BEGIN Records for the task

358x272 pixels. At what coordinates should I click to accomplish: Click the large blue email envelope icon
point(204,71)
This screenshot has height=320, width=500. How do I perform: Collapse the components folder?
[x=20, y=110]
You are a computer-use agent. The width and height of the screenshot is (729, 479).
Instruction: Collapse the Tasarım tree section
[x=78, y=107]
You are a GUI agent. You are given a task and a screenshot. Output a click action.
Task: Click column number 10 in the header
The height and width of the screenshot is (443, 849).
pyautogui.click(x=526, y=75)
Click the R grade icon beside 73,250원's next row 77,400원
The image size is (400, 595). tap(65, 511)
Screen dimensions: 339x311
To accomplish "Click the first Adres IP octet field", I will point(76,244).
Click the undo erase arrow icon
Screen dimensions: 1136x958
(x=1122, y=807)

END Records for the task
BEGIN Records for the task

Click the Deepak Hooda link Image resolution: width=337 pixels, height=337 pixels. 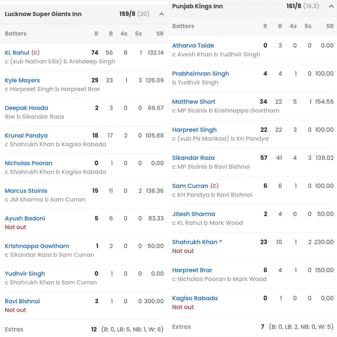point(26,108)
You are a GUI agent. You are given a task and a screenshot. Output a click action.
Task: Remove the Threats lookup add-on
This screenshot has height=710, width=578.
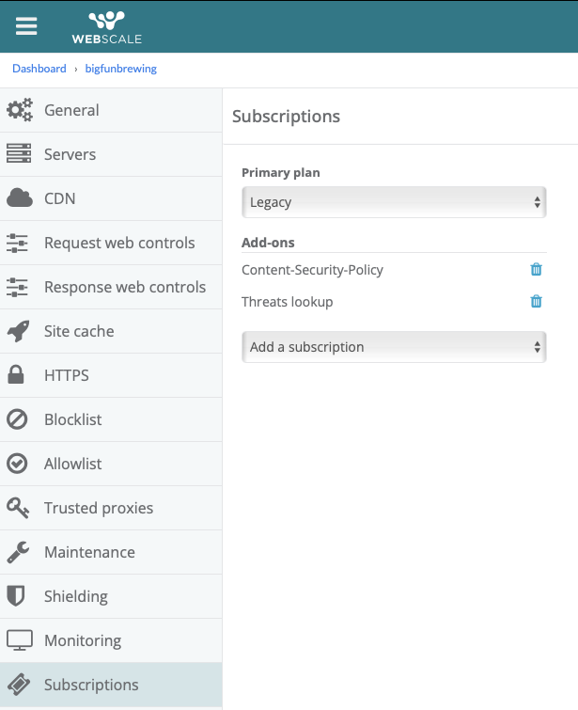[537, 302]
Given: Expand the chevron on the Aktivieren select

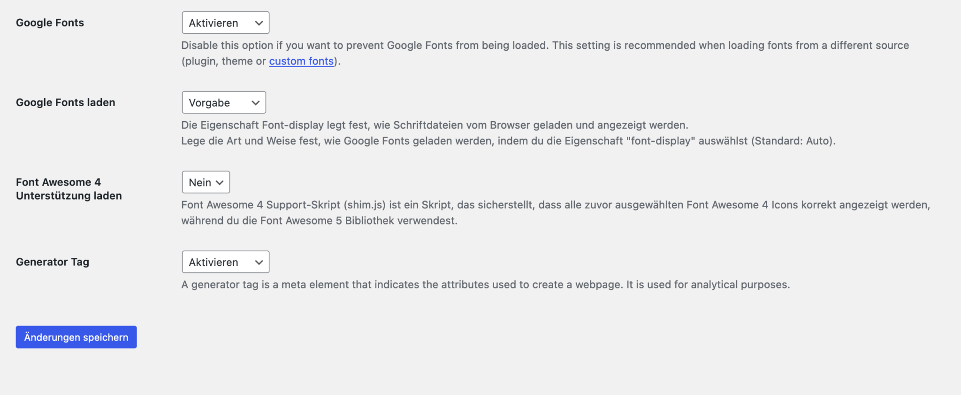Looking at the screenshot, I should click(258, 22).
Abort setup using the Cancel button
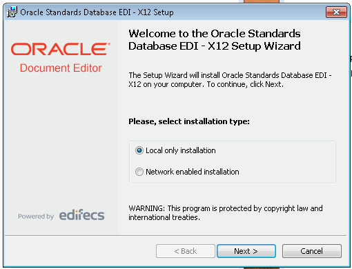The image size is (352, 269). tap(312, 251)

END Records for the task
BEGIN Records for the task

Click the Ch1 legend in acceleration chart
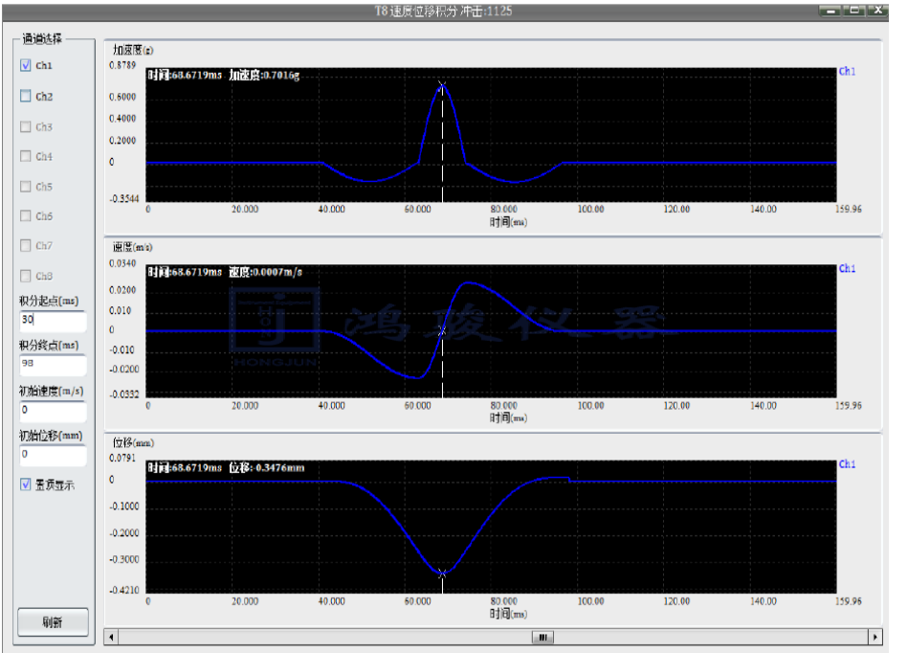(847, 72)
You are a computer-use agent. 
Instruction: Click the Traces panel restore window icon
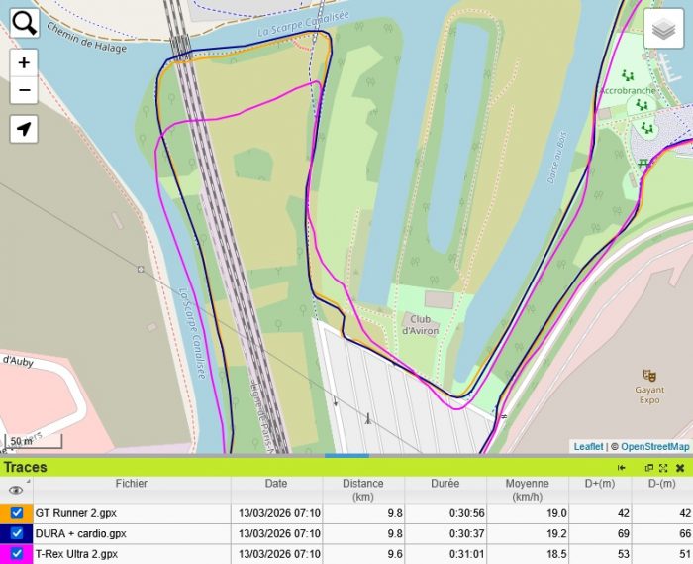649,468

END Records for the task

Within the entries above, count the lines that include "agent". The answer is that number alone.

## Answer below
4